Example 2: Find the unit digit of (128)^37.

  • Unit digit of 128 = 8. Cycle for 8: [8, 4, 2, 6], length 4.
  • 37 divided by 4: quotient 9, remainder 1. Position 1 = 8.
  • Unit digit of (128)^37 = 8.

Example 3: Find the unit digit of (43)^44 + (53)^53.

  • Both 43 and 53 have unit digit 3. Cycle for 3: [3, 9, 7, 1], length 4.
  • (43)^44: 44 divided by 4 = 11, remainder 0. Position 4 (not position 1) = 1.
  • (53)^53: 53 divided by 4 = 13, remainder 1. Position 1 = 3.
  • Sum: 1 + 3 = 4. Unit digit = 4.

Example 3 combines both a remainder-0 case and a sum operation in one expression, which is the standard format for harder placement questions. The Sopra Steria aptitude test pattern includes combined exponent-plus-sum problems of this type in its quantitative section.

The mod-4 pattern from this article is a specific case of modular arithmetic, the same mathematical structure that handles positional encoding in transformer models and hash functions in cryptographic signing.
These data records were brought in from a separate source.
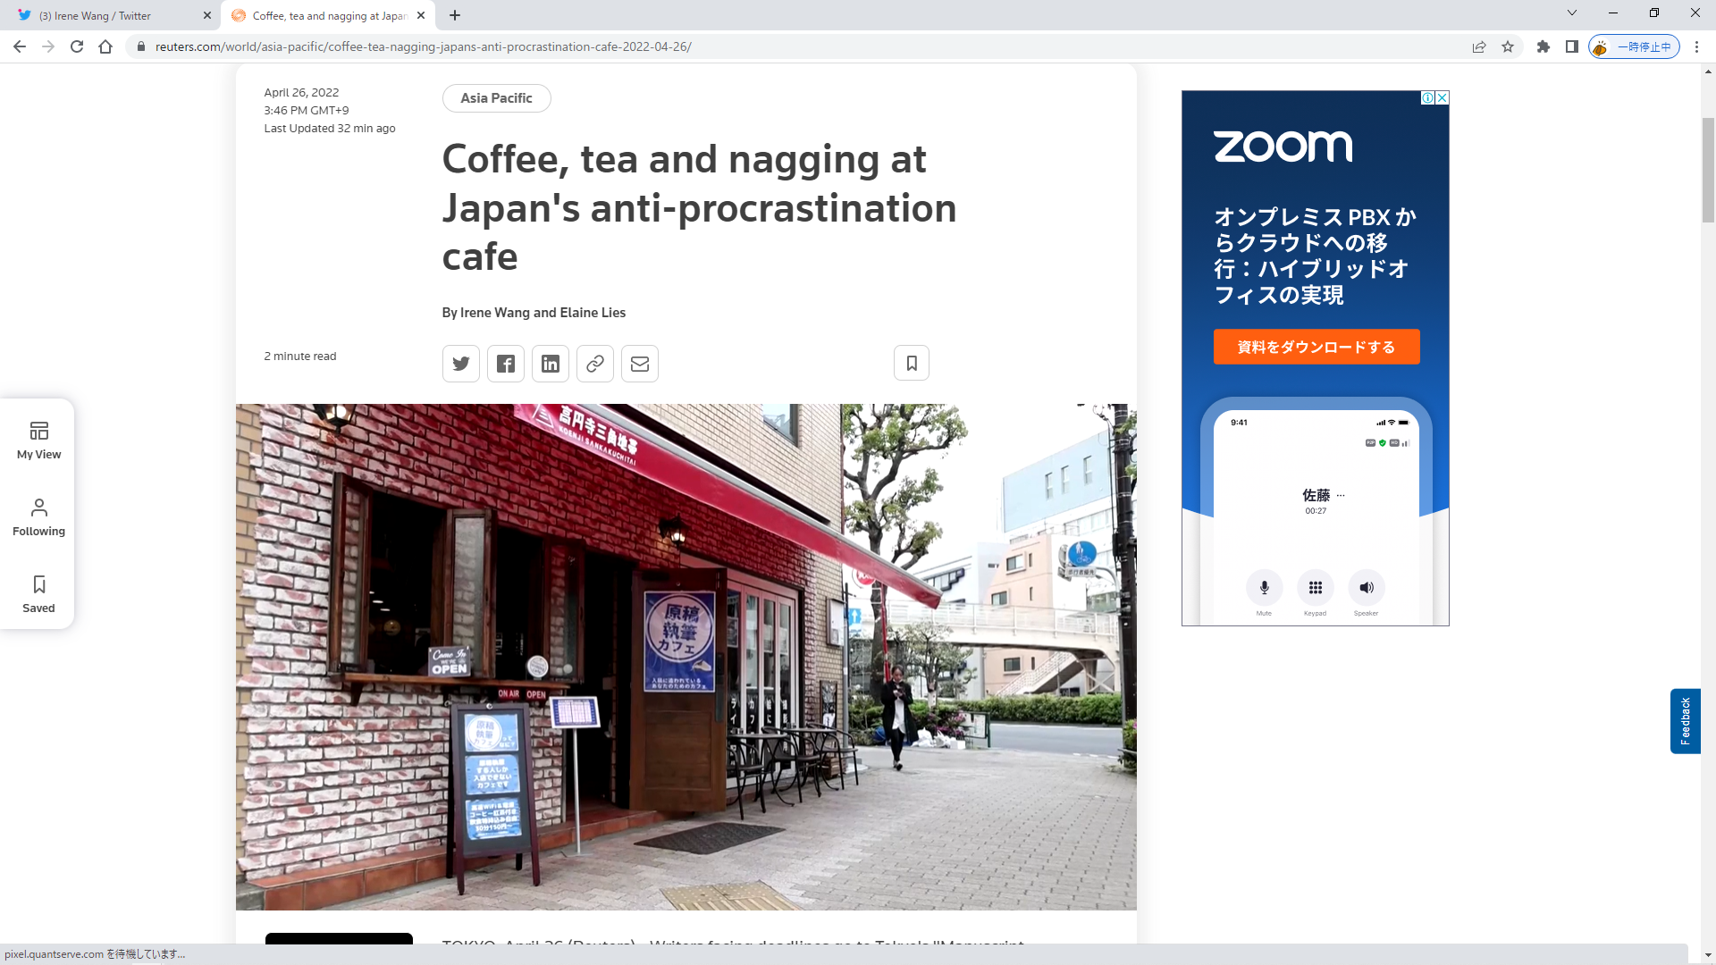This screenshot has width=1716, height=965.
Task: Click Zoom ad orange download button
Action: [1316, 347]
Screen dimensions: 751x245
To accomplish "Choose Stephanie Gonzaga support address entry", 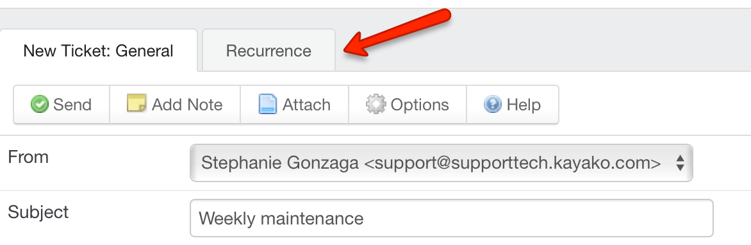I will point(431,163).
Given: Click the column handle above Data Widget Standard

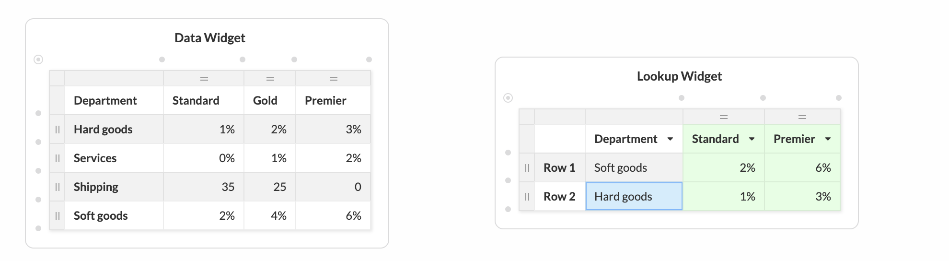Looking at the screenshot, I should (204, 79).
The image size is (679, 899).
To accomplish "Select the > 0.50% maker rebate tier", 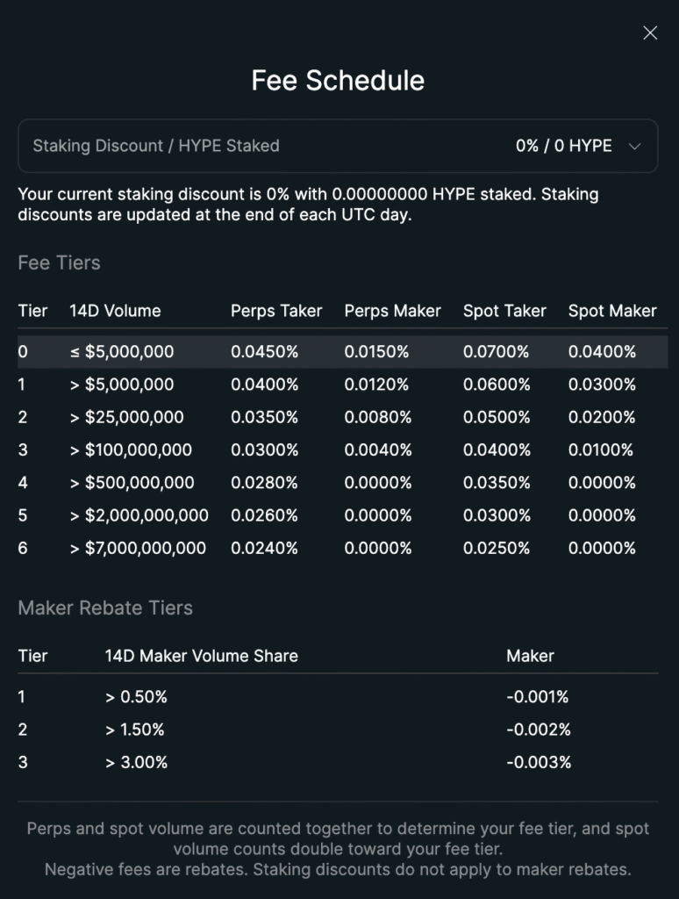I will point(136,697).
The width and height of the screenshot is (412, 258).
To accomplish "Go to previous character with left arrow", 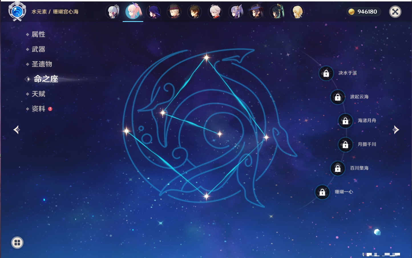I will [x=17, y=130].
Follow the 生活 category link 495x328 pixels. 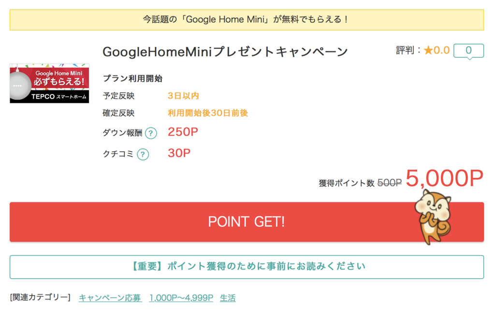tap(228, 298)
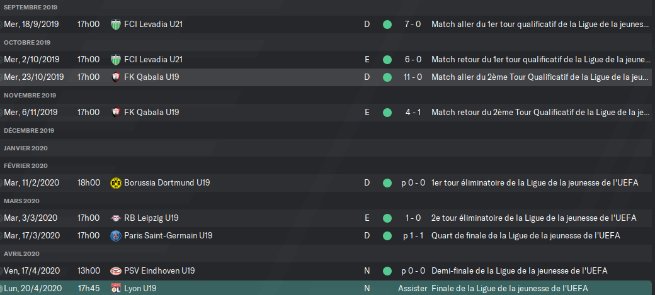Image resolution: width=655 pixels, height=295 pixels.
Task: Click Assister for the Lyon U19 final
Action: click(x=413, y=288)
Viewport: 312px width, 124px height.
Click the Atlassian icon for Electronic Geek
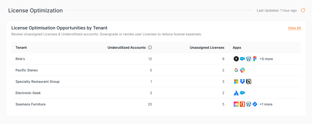(236, 93)
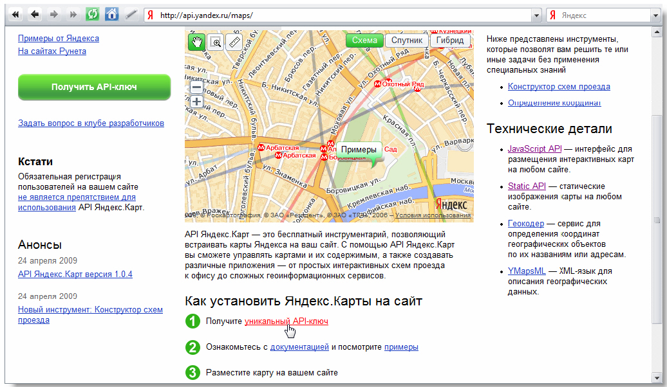Open the address bar history dropdown
Image resolution: width=667 pixels, height=387 pixels.
[536, 15]
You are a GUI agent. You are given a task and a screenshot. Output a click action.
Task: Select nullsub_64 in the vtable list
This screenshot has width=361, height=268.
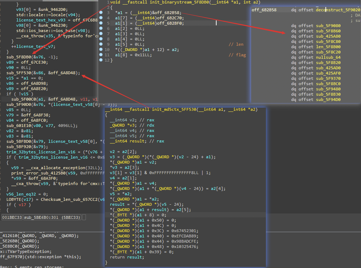click(328, 57)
If the path from “mod 4 gives the cycle position” to “mod N handles token position in a language model” is one worth taking, TinkerLLM starts that at ₹299 with hands-on experiments on actual models, starting from the same number reasoning covered here.

Primary sources

Frequently asked questions

What is the unit digit of a number?

The unit digit is the rightmost digit of any integer, also called the ones digit. In 3451, the unit digit is 1. In 2700, it is 0. In 89, it is 9.

How do I find the unit digit of a large power like 7^153?

Find 7's cycle: 7, 9, 3, 1 (length 4). Divide 153 by 4: remainder 1. Position 1 in the cycle is 7. The unit digit of 7^153 is 7.

Why does remainder 0 map to position 4 in the cycle, not position 1?

Remainder 0 means the exponent is an exact multiple of 4, so the full 4-step cycle completes exactly once. Position 4 is the last element. For digit 2: 2^4 = 16, unit digit 6. That is position 4, not position 1. Using position 1 would give 2, which is wrong.

What is the unit digit of any power of 5?

Always 5. The unit digit of 5^n equals 5 for every positive integer n. You can verify: 5^1 = 5, 5^2 = 25, 5^3 = 125. Digit 6 behaves the same way: 6^n always ends in 6.

How do I find the unit digit of a product of several numbers?

Extract the unit digit from each factor. Multiply those unit digits together. Take the unit digit of the result. For 684 times 759 times 413 times 676: unit digits 4, 9, 3, 6. Multiply: 4 times 9 = 36 (unit digit 6), 6 times 3 = 18 (unit digit 8), 8 times 6 = 48. Unit digit is 8.